Hi D L;

Salvaging is much easier than relocating. You will be faced with your own particular costs and safety issues. The more you take them down in the opposite sequence they went up the more salvage you will get, such as stripping the roofing will allow you to salvage more of the boards without breaking them.

I have seen scavengers take down barns with not much more than a chain saw and pry bar, but to work carefully and safely I think you need a man-lift for only a day with careful planning or maybe a week which allows for some bad weather and more than just using it for the framing. A skid-steer is handy for loading out timbers, again careful planning can minimize rental time such as having piles of timbers you can drive to ready to go, you do not necessarily need to have a machine sitting around while pulling nails. You may want to find a machine with demolition tires to avoid flat tires.

Clean-up is another consideration. If you need to pile and burn the debris or load it out for disposal, nothing beats an excavator, although a bulldozer can make and move piles, too. Our local Kubota dealer has a mini excavator you can also put forks on so it could carry and load timbers and do cleanup work after putting the bucket back on (a thumb helps a lot). Again, planning minimizes machine time such as by making piles of debris as the material is generated where they can be burned so they do not need to be moved. This depends on the proximity to other buildings, etc.
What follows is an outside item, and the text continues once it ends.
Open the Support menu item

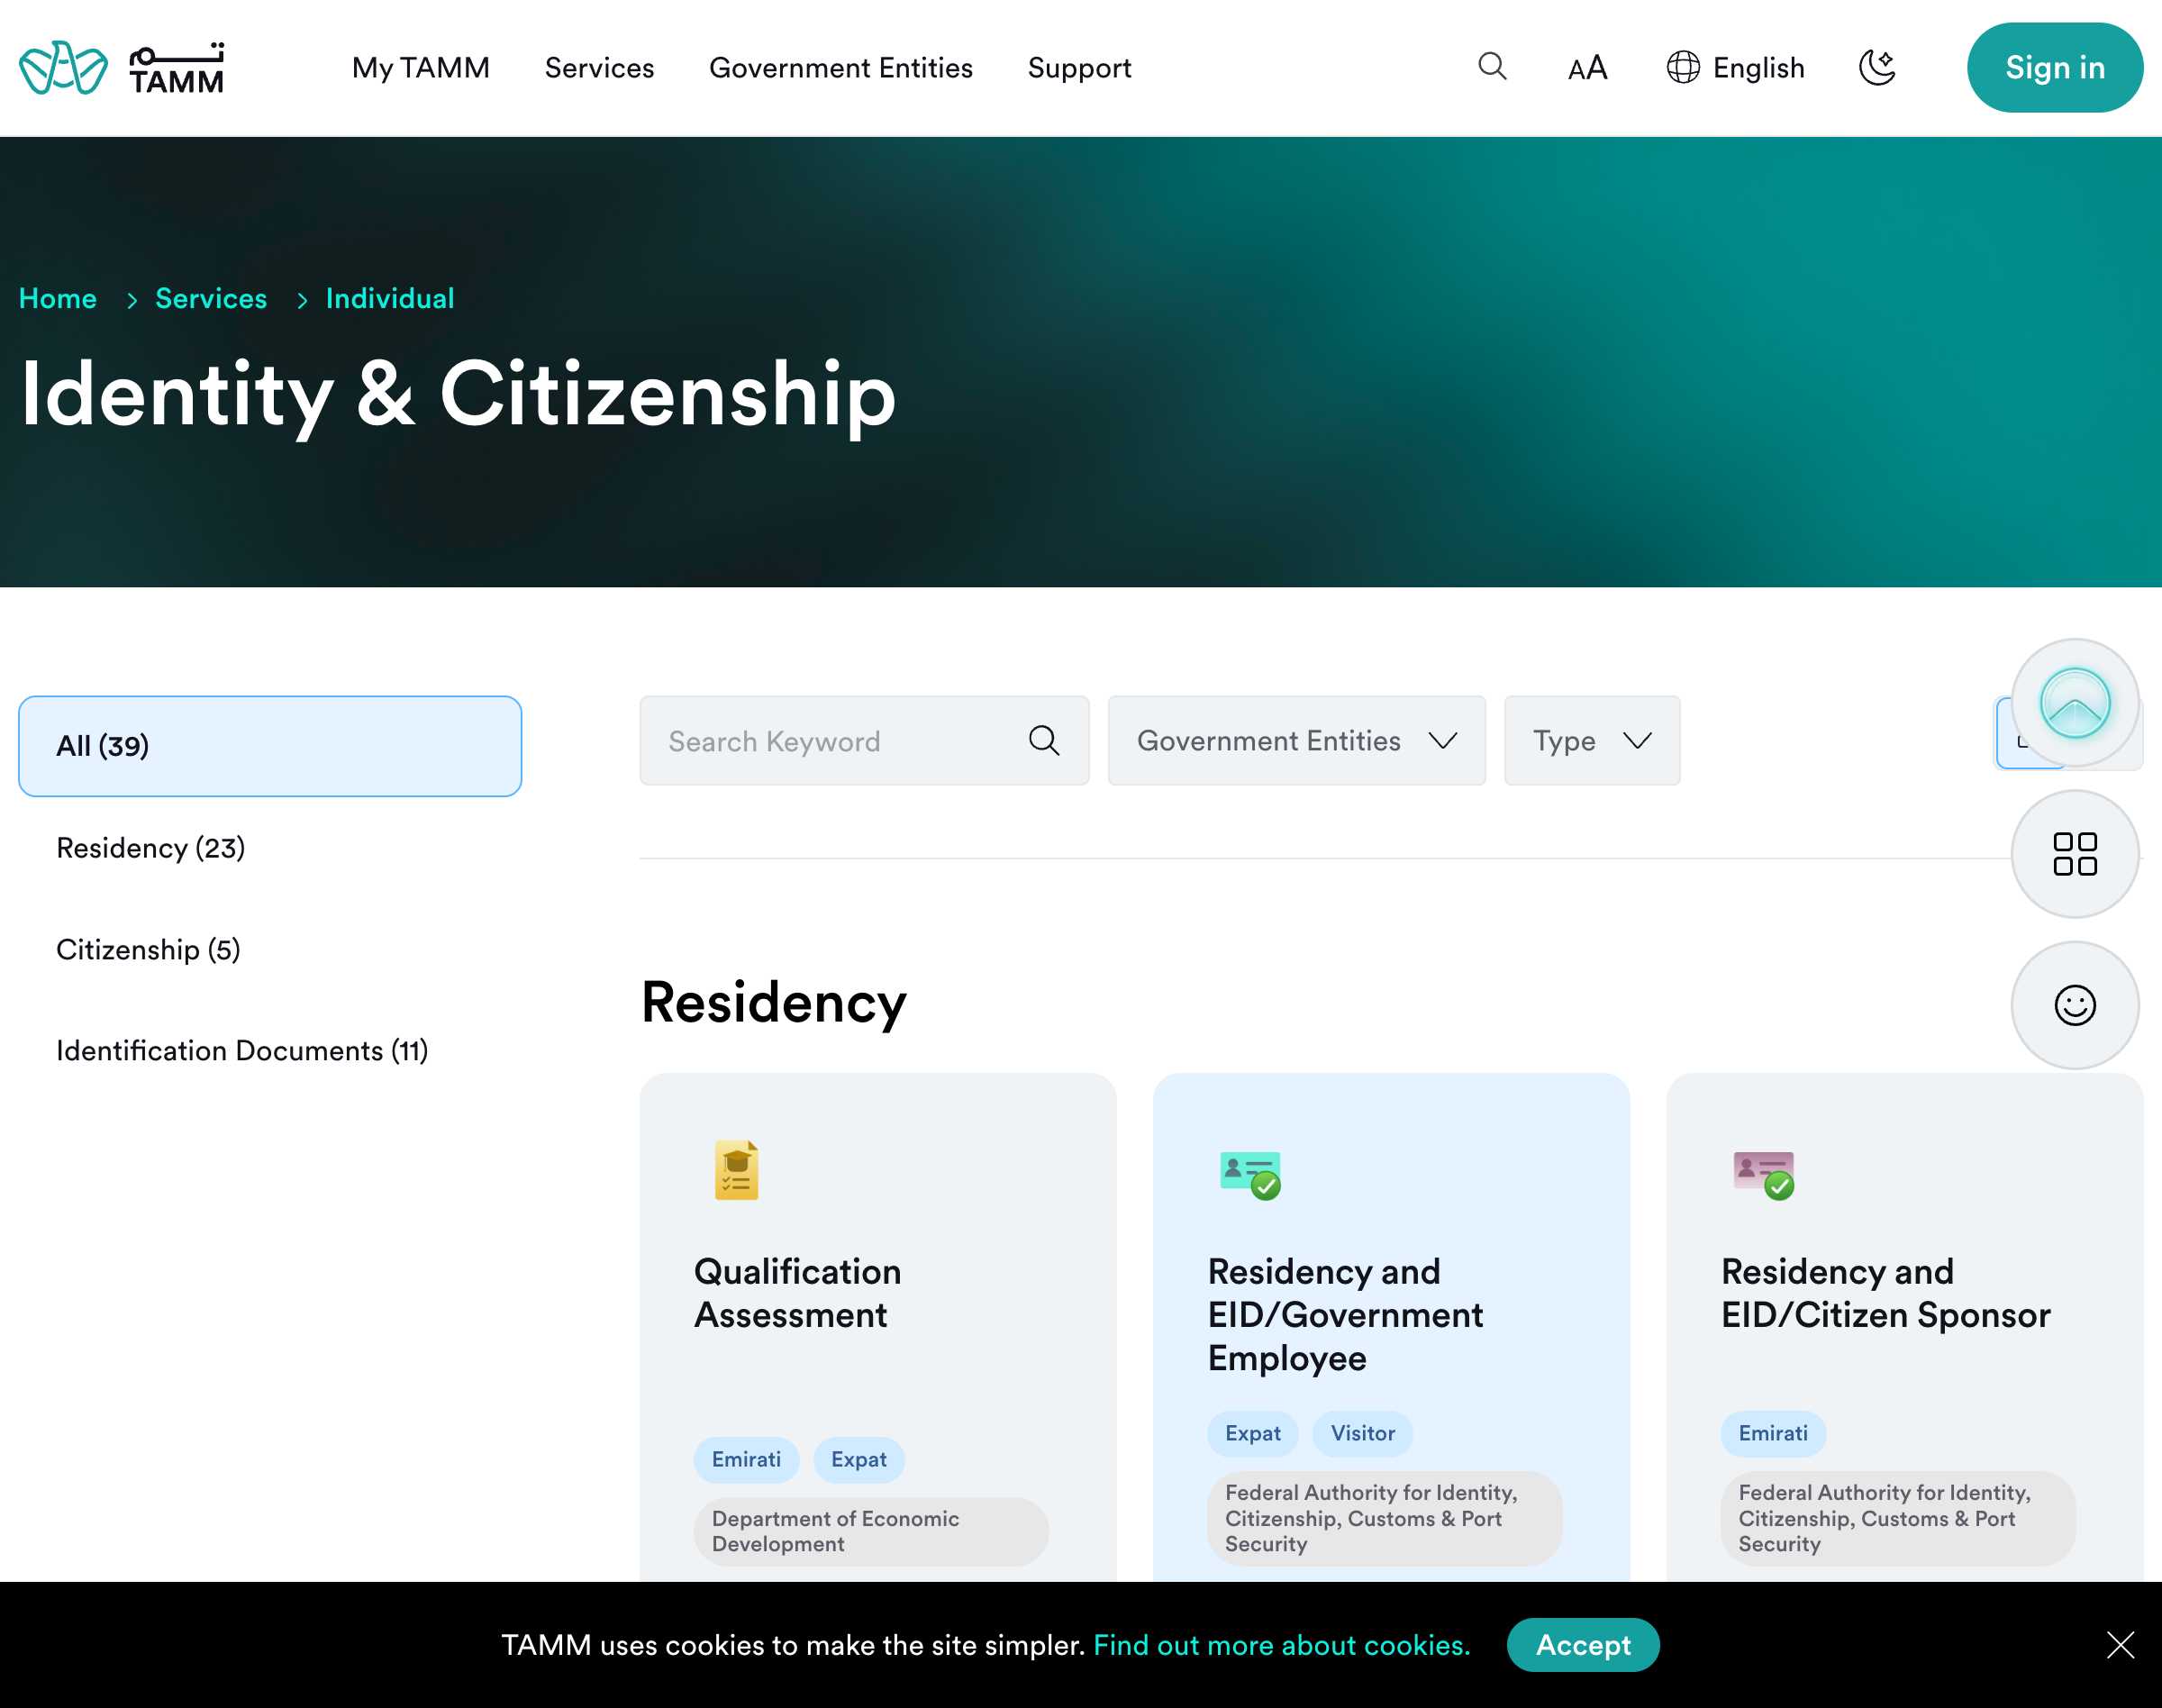[x=1079, y=67]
You should be able to know what the longest timbers will be. We have moved 40' timbers on a pickup truck but generally if you have timbers that long you should count on using a tractor-trailer. Efficiently stacking the materials on trailers in a way they cannot shift and come off is very important.

Just as a reference there was a discussion about dis-assembly techniques in a previous thread: http://forums.tfguild.net/ubbthreads.php?ubb=showflat&Number=13871&page=1

Safety is the biggest problem. If you have more specific questions post them, but I only check the forum randomly these days.

Hope this helps;
Jim


The closer you look the more you see.